# Excerpted records:
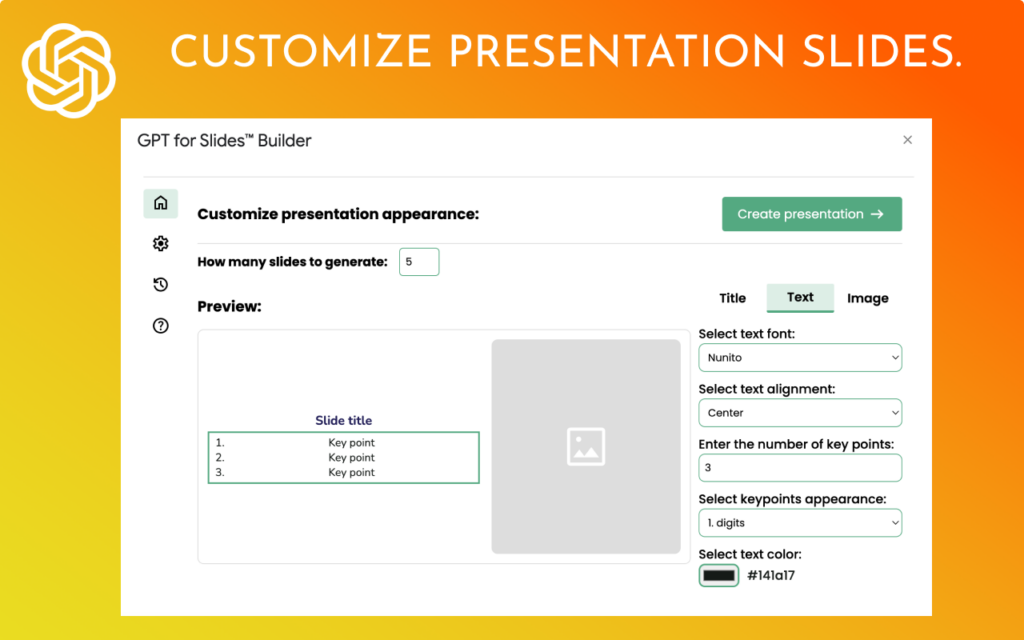Screen dimensions: 1024x640
Task: Expand the keypoints appearance dropdown
Action: 799,522
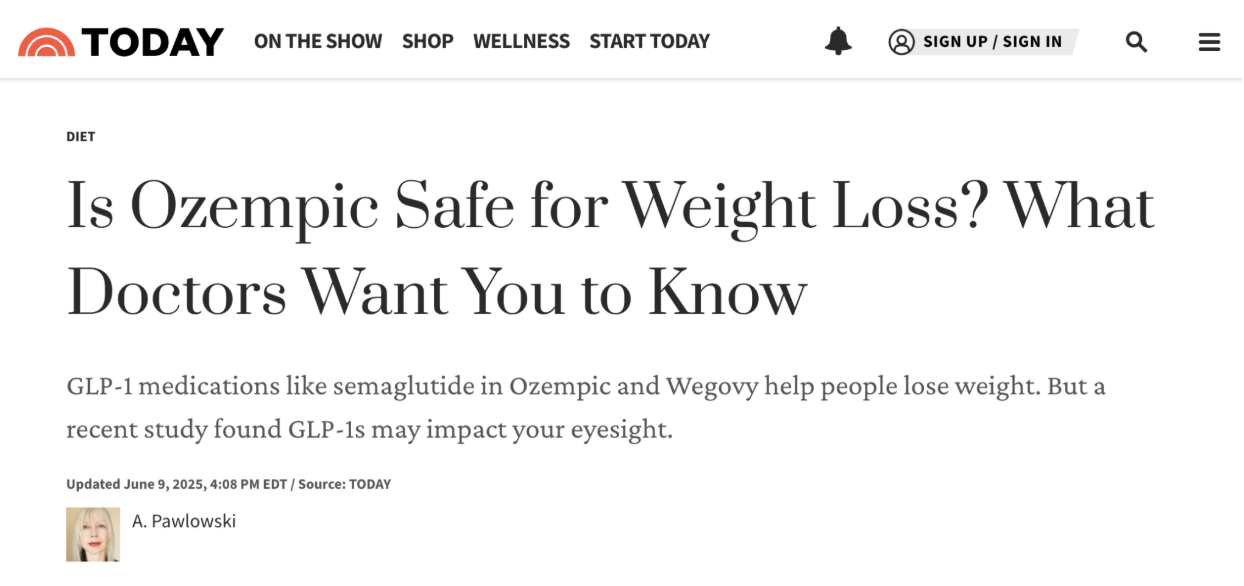This screenshot has height=586, width=1244.
Task: Open the DIET category label
Action: (x=81, y=137)
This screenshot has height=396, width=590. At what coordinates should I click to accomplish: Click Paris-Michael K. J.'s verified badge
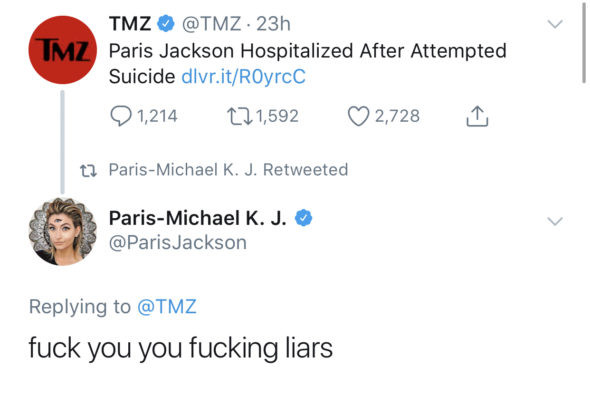(303, 218)
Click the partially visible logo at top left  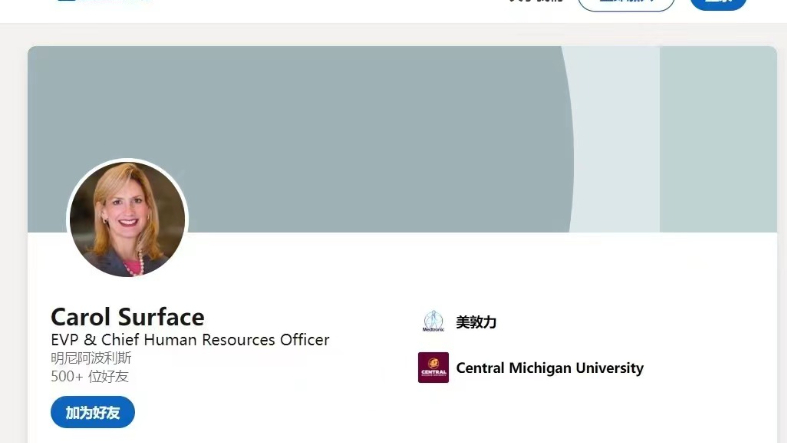tap(67, 2)
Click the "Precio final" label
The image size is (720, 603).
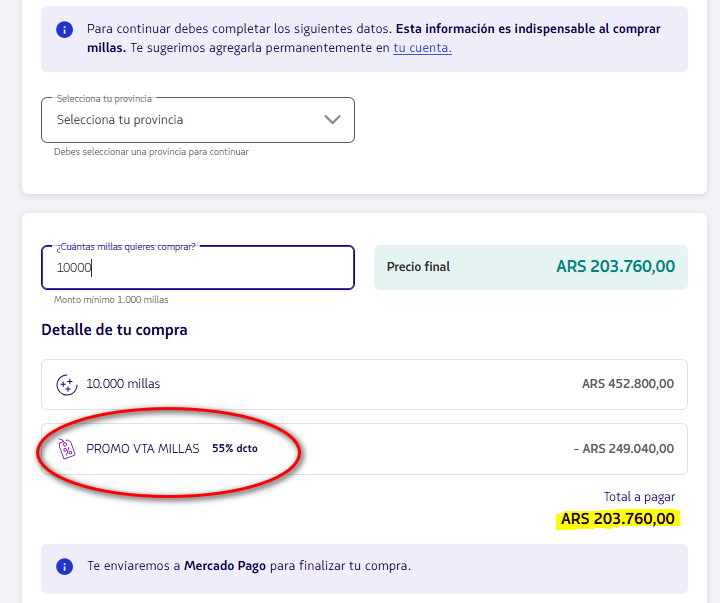(x=418, y=267)
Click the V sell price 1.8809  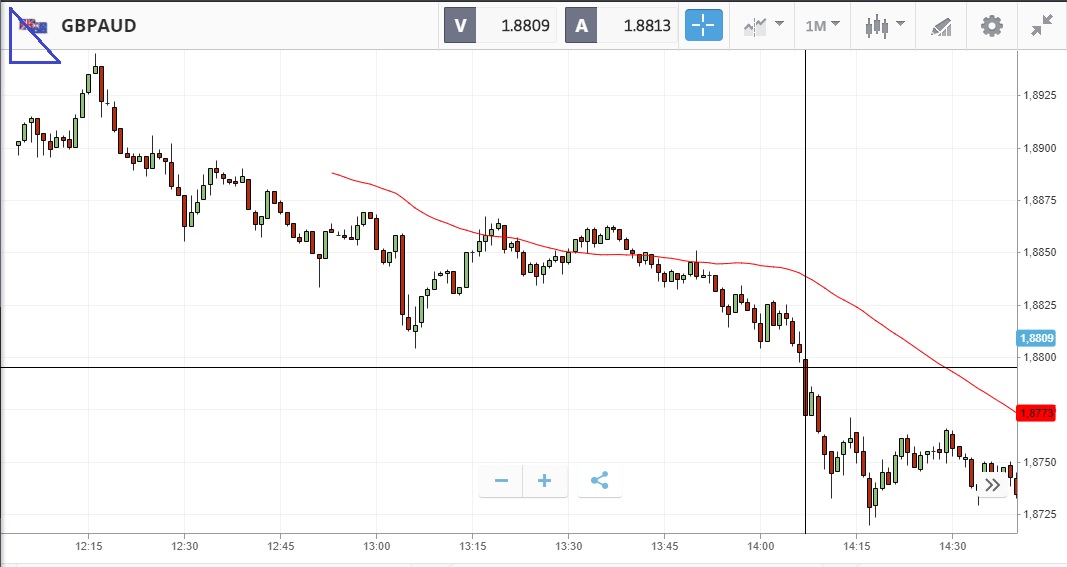527,26
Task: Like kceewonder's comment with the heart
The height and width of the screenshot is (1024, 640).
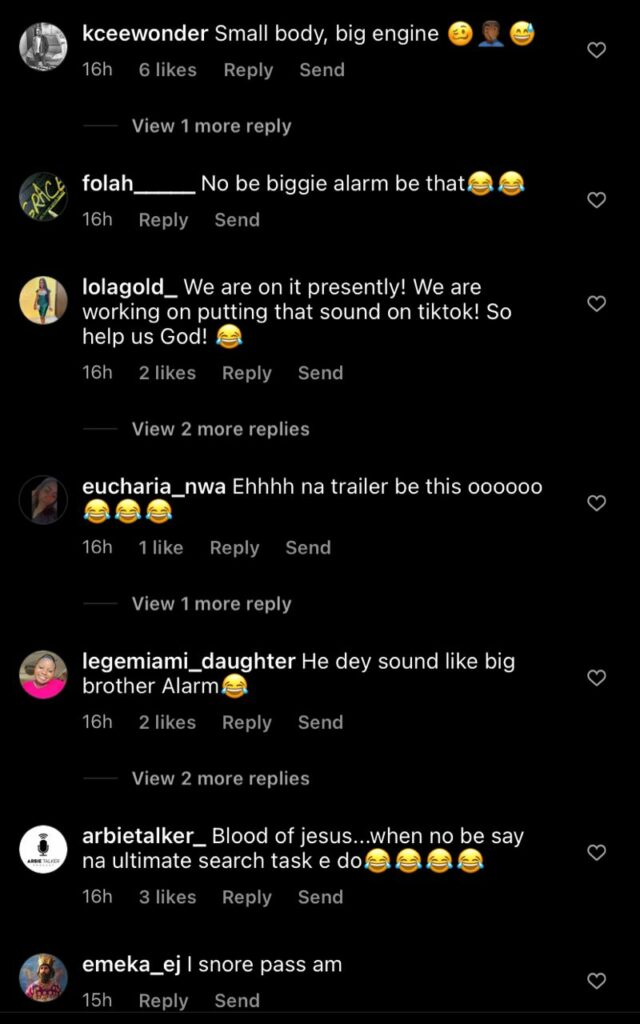Action: point(596,50)
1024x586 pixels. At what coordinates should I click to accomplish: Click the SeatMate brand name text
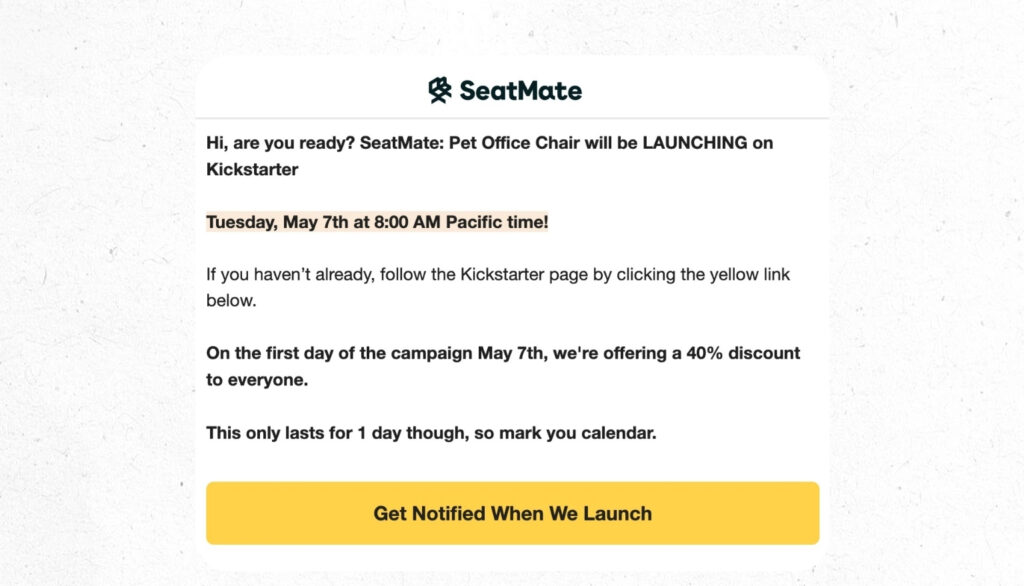coord(520,91)
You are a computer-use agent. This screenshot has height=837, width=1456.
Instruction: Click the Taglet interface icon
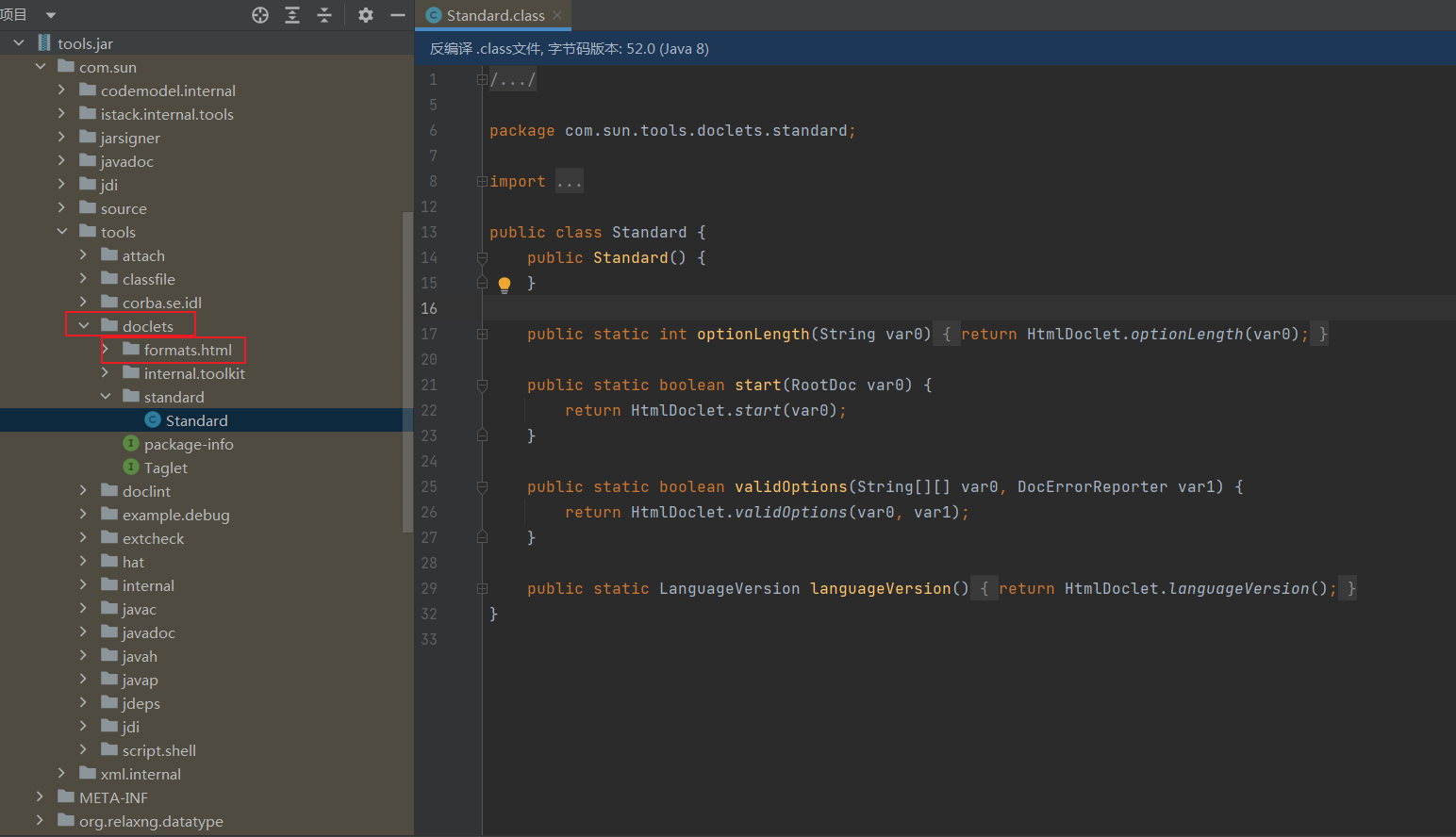tap(131, 468)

# Exercise goal:
Output precisely the lines in the material above from the line containing "You are a computer-use" through its last line, and omit pictures.

# Result below:
You are a computer-use agent. This screenshot has height=837, width=1456.
Instruction: Click the Taglet interface icon
tap(131, 468)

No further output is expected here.